Grupo-Otra-Actividad-GIIS065

PROYECTOS ACTIVOS

LIPOPROTEIN PROFILING 4 HCV INFECTION

Hepatitis C Virus (HCV) associates with lipoproteins being secreted from the liver as highly infective lipoviro particles (LVP). These LVP markedly interfere with the host lipid metabolism, ultimately causing a wide array of extrahepatic manifestations of chronic infection such as liver steatosis and cardiovascular disease (CVD). Characterizing this impaired lipid homeostasis is hence of vital importance. Yet, previous research investigating the interaction of HCV genotypes and direct-acting antiviral (DAA) treatments on lipid metabolism leaves some aspects not yet addressed. We hypothesize that measuring the number and size of lipoprotein subclasses will provide a better tool to address HCV-mediated lipid remodeling rather than the classical measures of lipoprotein-borne cholesterol. Additionally, APOE is a structural component of HCV-LVP and plays important roles in HCV infection and virion assembly. However, previous epidemiological studies have also showed conflicting results regarding the differential role of APOE isoforms on circulating lipoproteins after DAA treatments. We hypothesize that those discrepant results may result as not-yet known interactions between APOE genotypes and HCV genotypes and their modulation by HCV treatments.
The aim of this study will be 1) to clinically and epidemiologically characterize the dyslipidemia caused by the HCV as well as the persistence of the altered lipid profile after the most common DAA treatments with the application of the DOSY method to calculate lipoprotein number and size, and 2) evaluate how polymorphisms in the APOE are associated with the HCV- and DAA- mediated lipid remodeling, accounting for HCV genotypes and different DAA treatments as confounding factors.

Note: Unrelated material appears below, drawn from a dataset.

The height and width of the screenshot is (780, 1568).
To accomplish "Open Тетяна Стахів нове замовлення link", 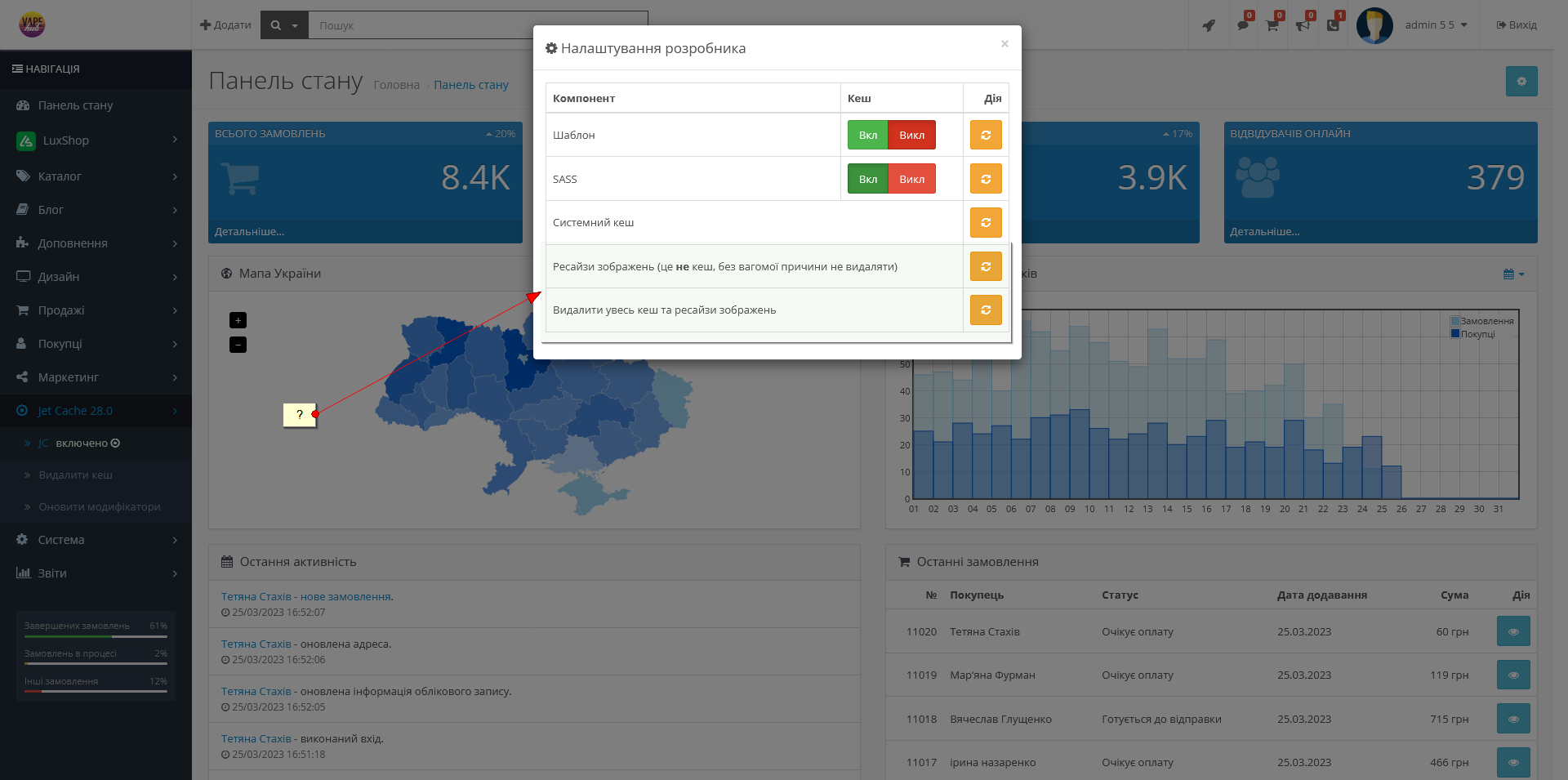I will (x=305, y=597).
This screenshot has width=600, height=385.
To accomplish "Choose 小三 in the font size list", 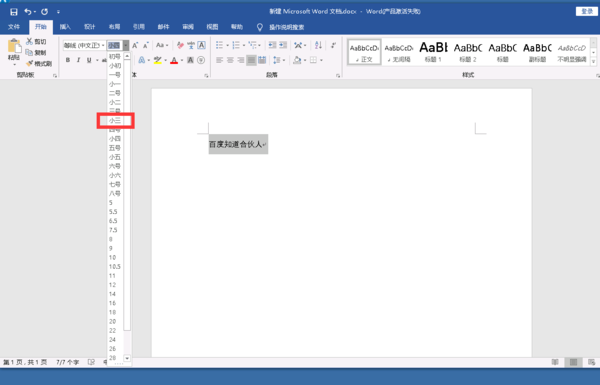I will pyautogui.click(x=115, y=121).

EXPANDIBILITY OF THE ADIPOSE TISSUE. BIOMARKERS TO DETERMINE THE LIMIT OF EXPANSION AND THE COMPLICATIONS OF OBESITY.

Obesity is a chronic disease of multifactorial origin defined as an accumulation of fat that causes health problems. The subcutaneous adipose tissue is able to expand during positive energy balance. However, expandability is limited and once surpassed there is an ectopic lipid deposition in other organs, which is the origin of the metabolic disorders associated with obesity.

OBJECTIVES: 1. Study of the biogenesis of subcutaneous adipose tissue, to determine the factors that set the limit of expansion.2. Develop noninvasive biomarkers that can be used in clinical practice to differentiate obese individuals in which the expansion limit has not yet been reached (benign obesity) of those who have exceeded the limit of expansion and require aggressive therapy.

METHODOLOGY: We included patients from the Department of Surgery who will donate a sample of subcutaneous fat (prospective study). Abdominal imaging techniques will be performed to determine the level of adipose tissue expansion, metabolomics in plasma and fat to identify metabolites produced by adipocytes in the process of expansion and transcriptomics in adipose tissue to determine changes in gene expression related with the adipogenic process. Biomarkers of interest will be tested in vitro and in a validation cohort. These biomarkers will decrease the economic and health care burden of obesity on society by allowing an early detection of pathological obese individuals.